I also asked about breads to house the two great sandwiches of Pennsylvania and searched for a butcher who wouldn't mind shaving another rib roast. And still I racked my brain for something Southwestern that could hang with the blue-collar sandwiches of the Northeast. When I stumbled upon Pizzeria Bianco, my menu was complete.
Pizza didn't first cross my mind when I tried to conjure food from Arizona, but Pizzeria Bianco has been making its mark on Phoenix since 1993, using the same philosophies that I love to embrace when I cook: Take a few simple, high-quality ingredients, do as little to them as possible and reap the benefits. Bianco's Rosa pizza does just that, topping a sauce-free pie with Parmigiano-Reggiano cheese, thinly shaved onions, pistachios and the faintest hint of rosemary.

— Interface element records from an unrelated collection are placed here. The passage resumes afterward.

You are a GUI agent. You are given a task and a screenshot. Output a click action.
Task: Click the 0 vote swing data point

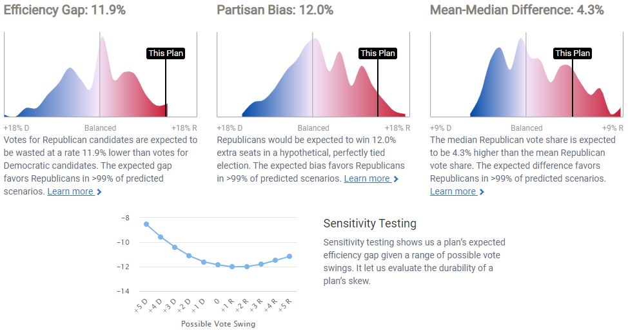[218, 265]
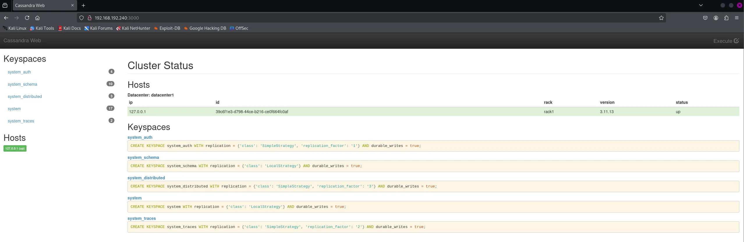Screen dimensions: 744x242
Task: Open the Exploit-DB bookmark
Action: [167, 28]
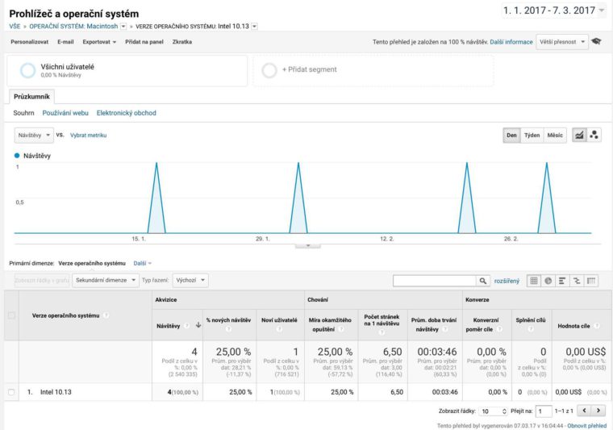Select the pie chart percentage view
613x430 pixels.
[x=548, y=281]
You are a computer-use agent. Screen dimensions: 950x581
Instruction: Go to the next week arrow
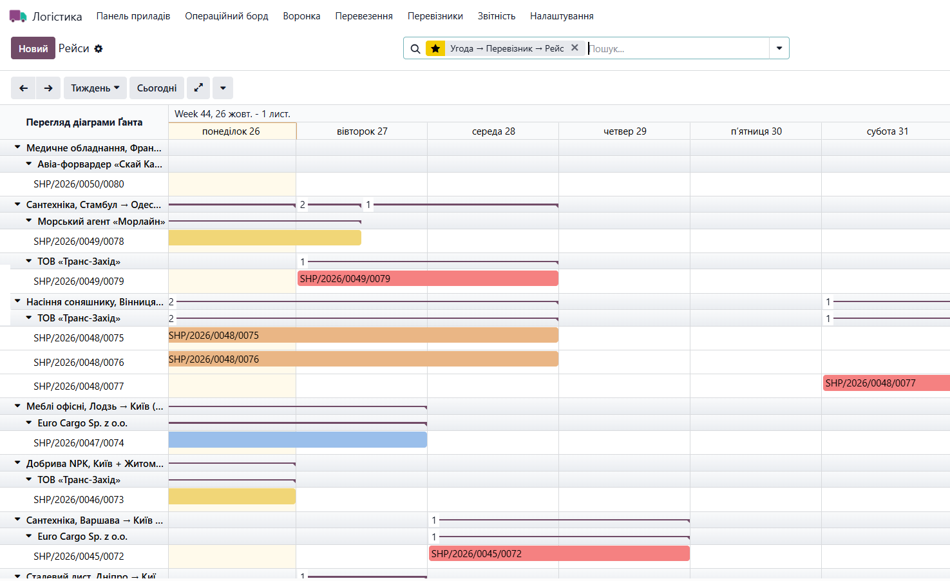[48, 88]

Pizza, Primantis, cheesesteaks, crab cakes. It was a meal that could satisfy a linebacker -- maybe even two. I started to wonder if I should put out a candy dish filled with Lipitor next to the chips and queso dip. Thankfully, this party happens only once a year.
I say that reluctantly, because its passing leaves Sundays with a void that's hard to fill. Nearly five months of roasts, pizzas, endless pots of chili and then nothing? An Iron City sandwich and an Arizona pie won the hearts of my guests as much as they dominated four quarters of regulation, and they're tailor-made for this weekend's showdown. But they just don't seem to fit when the season comes to an end.
On second thought, I haven't been out in Adams Morgan on a weekend in years, and the throbbing pulse of dance clubs is a thing of the more-than-distant past. Maybe this is the year I set my table on a Friday night instead. I don't need a sporting event for a crutch now, anyway. Though I certainly wouldn't mind a bigger TV.
Scott Reitz is a freelance food writer who lives in Alexandria.